Jeff Wall
Jeff Wall Canadian, 1946-
Jeff Wall (born in Vancouver, British Columbia) received critical acclaim in the late 1970s for his signature light-box vignettes, colorful staged scenes that comment on the negative effects of capitalism in late 20th-century society. Trained as an art historian at the University of British Columbia and the Courtauld Institute in London, Wall relies on his academic background, especially its emphasis on Marxist theory, to inform the work he creates.
For his earliest images, Wall produced ironic horror stills. Fabricating large stage sets controlled by studio lighting, he introduced benumbed, lifeless models engaged in, or watching, violent and disturbing scenarios. The traditional stage settings combined with the glossy displays of advertising offer pessimistic visions of a culture made insensitive to aggression, destruction, and death.
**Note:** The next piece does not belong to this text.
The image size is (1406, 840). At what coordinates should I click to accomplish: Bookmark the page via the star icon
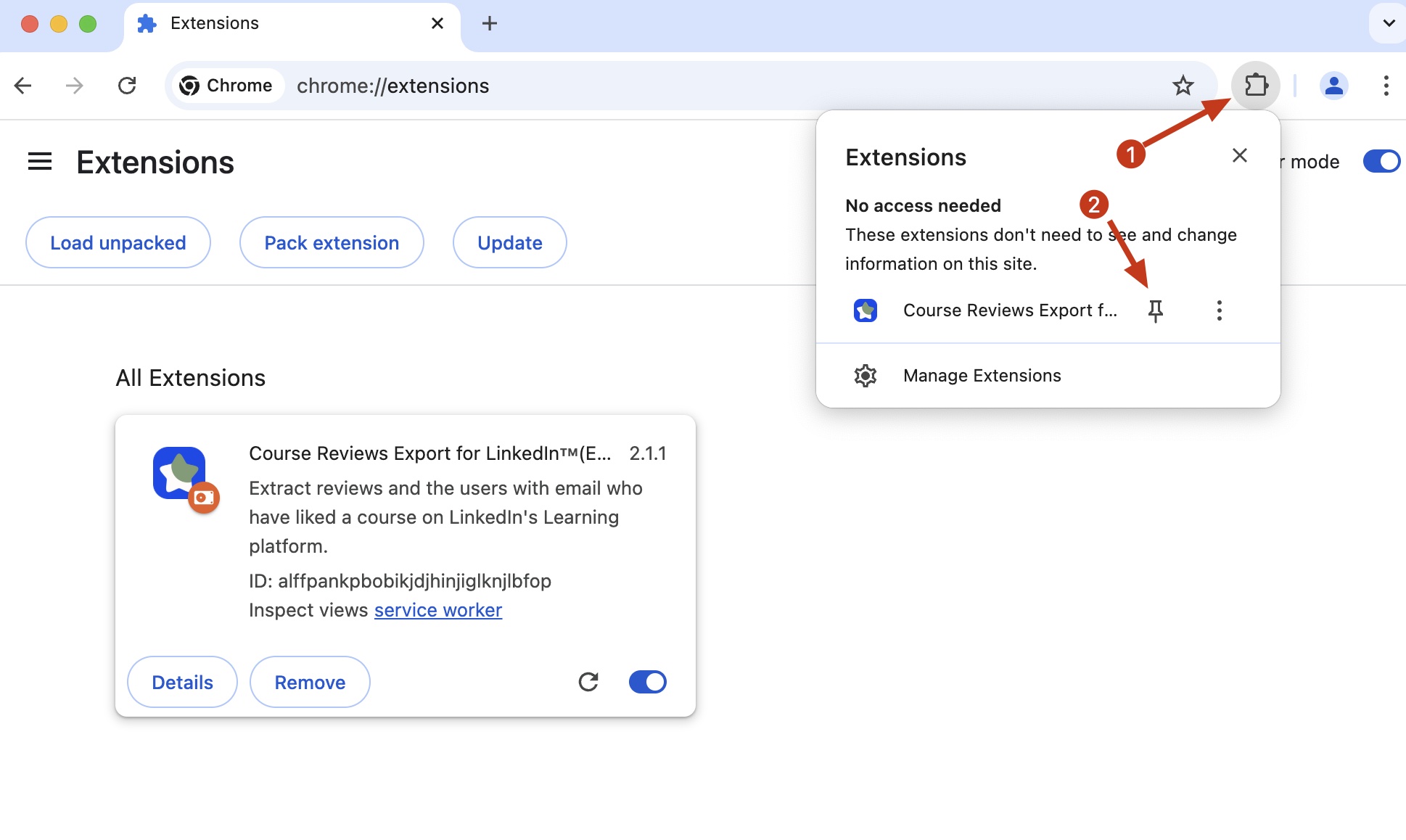pos(1183,86)
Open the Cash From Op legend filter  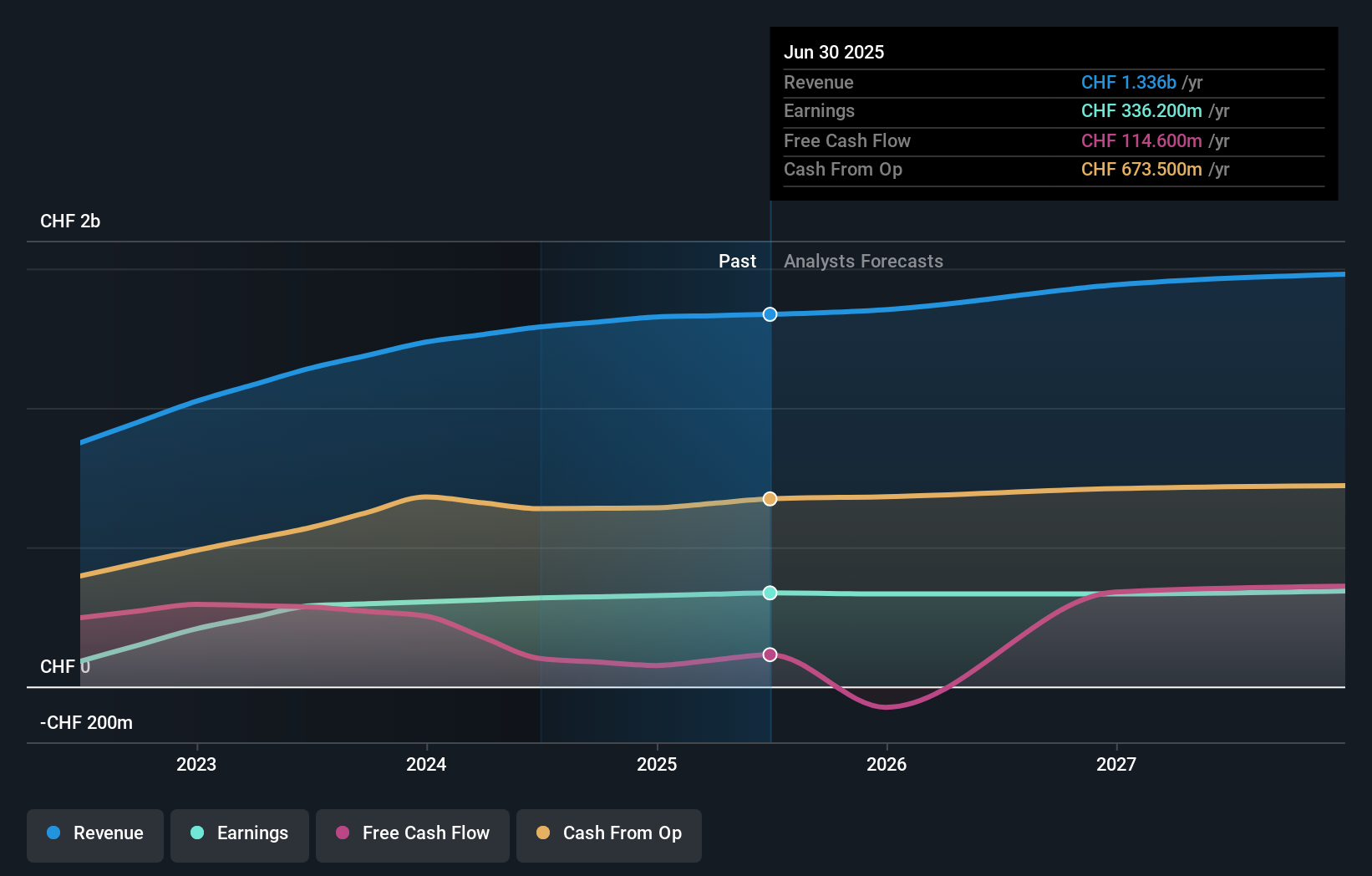tap(608, 833)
This theme of death-in-life has become a stylistic trademark in Wall's work, along with his interest in the violent passion that is common to our age of what he terms "modern, bourgeois, neurotic private life."
Wall has continued to explore these ideas with the additional aid of computer manipulation. Widely shown, his work has been included in Directions 1981, the Hirshhorn Museum and Sculpture Garden, Washington, D.C. (1981), documenta 7, the Museum Fridericianum, Kassel, Germany (1982), and Passage de l'image, the Musée national d'art moderne, Centre Georges Pompidou, Paris (1991). Wall lives in Vancouver. A.W.